Problem to solve:
The required output holds only the lines from the one containing "The height and" through the end of the material below, copied exactly, please, with no pictures.

Records for the exercise:

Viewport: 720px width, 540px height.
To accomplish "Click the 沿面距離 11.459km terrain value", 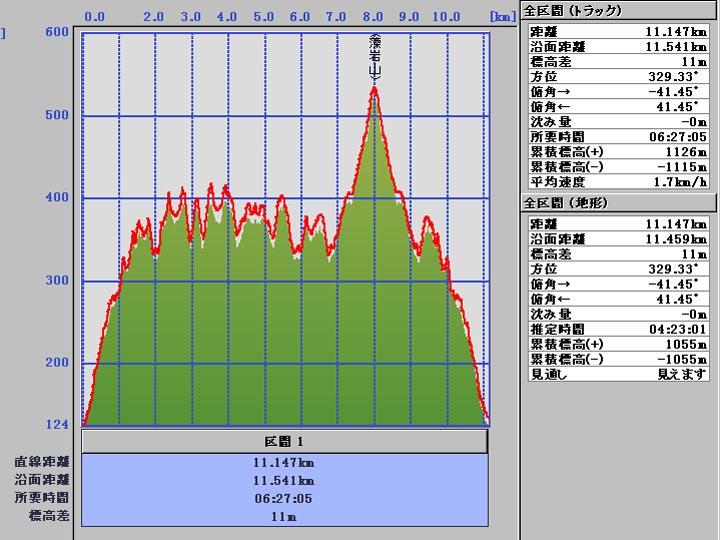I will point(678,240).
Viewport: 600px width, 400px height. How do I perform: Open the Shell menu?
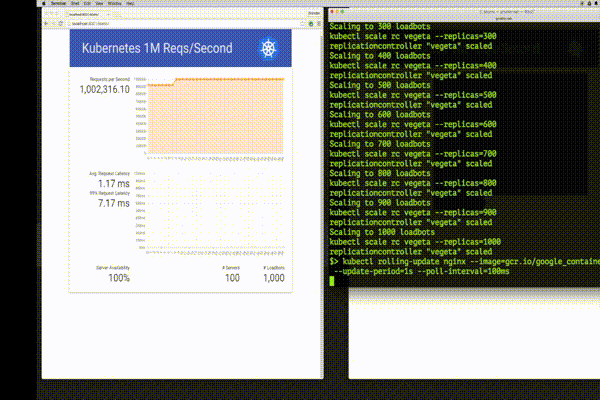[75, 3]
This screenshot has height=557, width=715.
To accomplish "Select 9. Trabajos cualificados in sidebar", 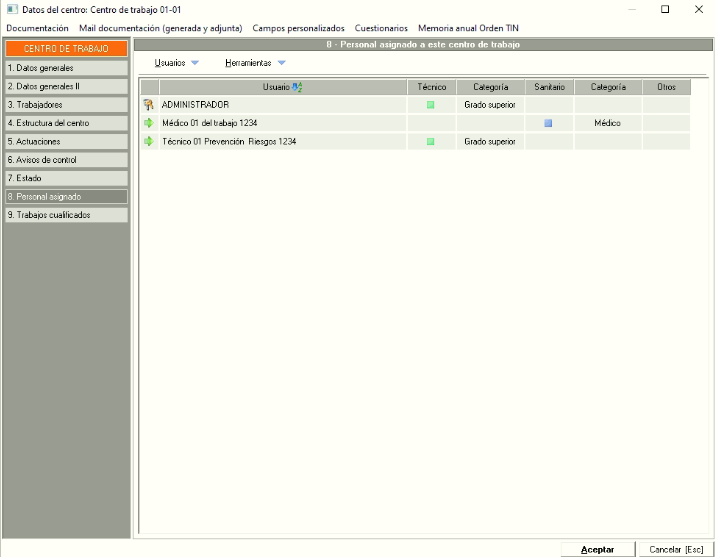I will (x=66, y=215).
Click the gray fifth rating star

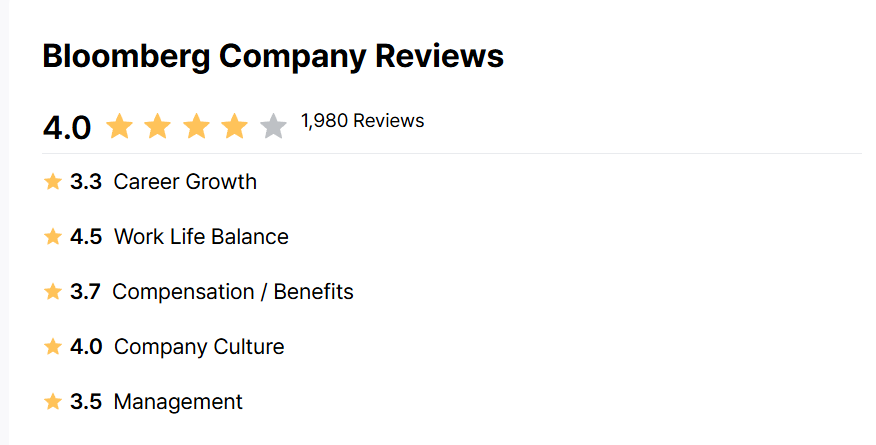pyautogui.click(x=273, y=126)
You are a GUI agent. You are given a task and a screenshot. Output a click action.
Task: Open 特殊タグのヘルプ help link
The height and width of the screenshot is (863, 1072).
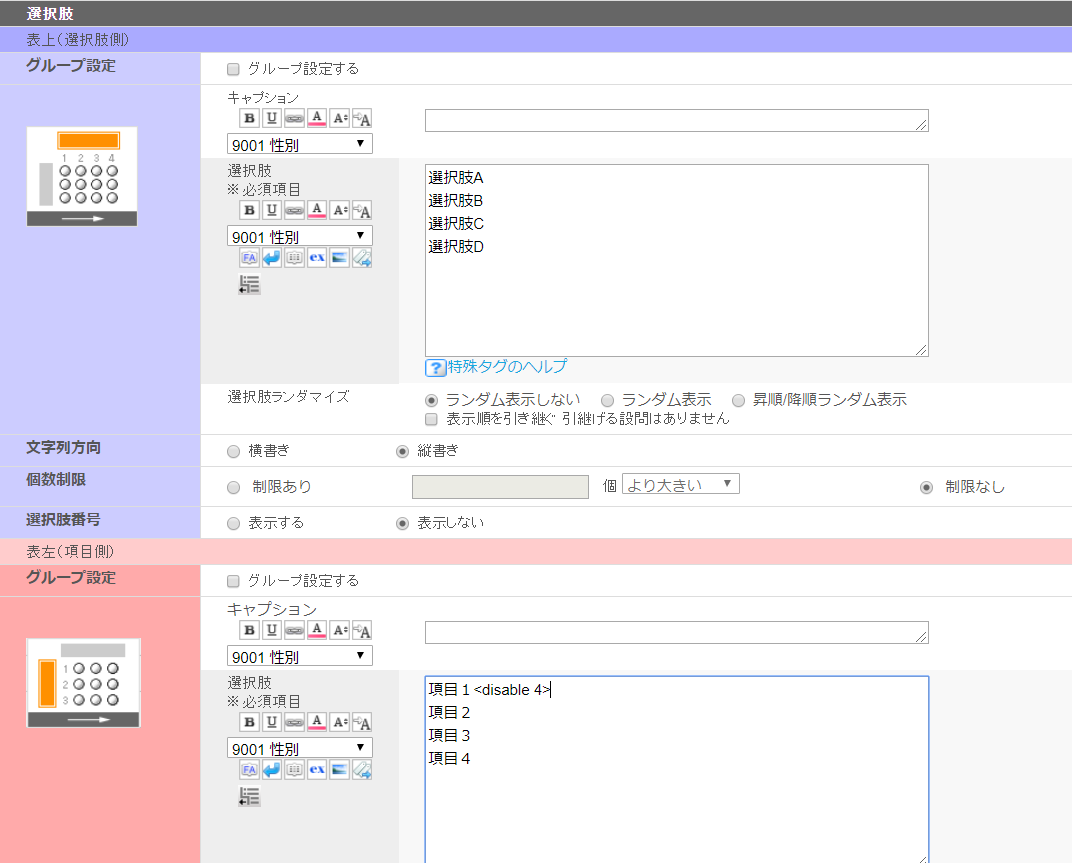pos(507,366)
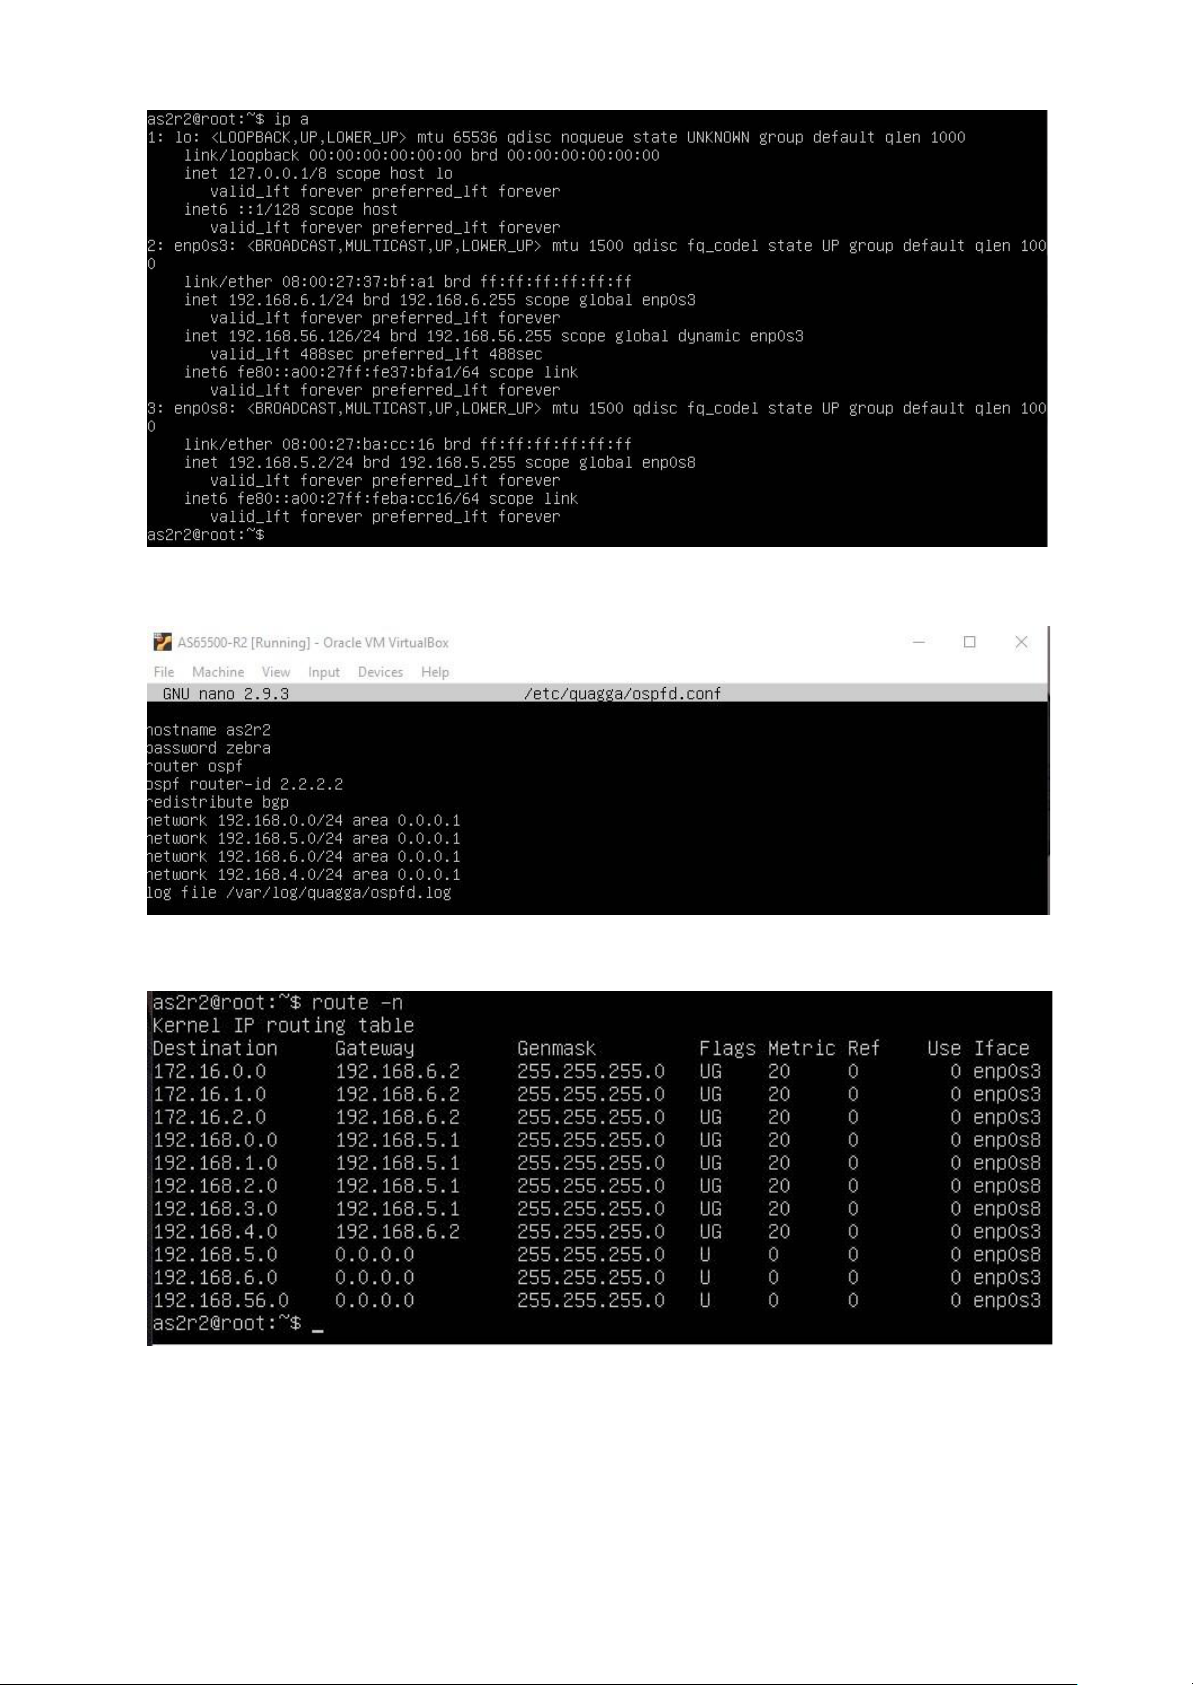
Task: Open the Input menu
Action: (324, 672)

Result for this exercise:
The height and width of the screenshot is (863, 1072).
pos(507,366)
Task: Open the Input menu
Action: (324, 672)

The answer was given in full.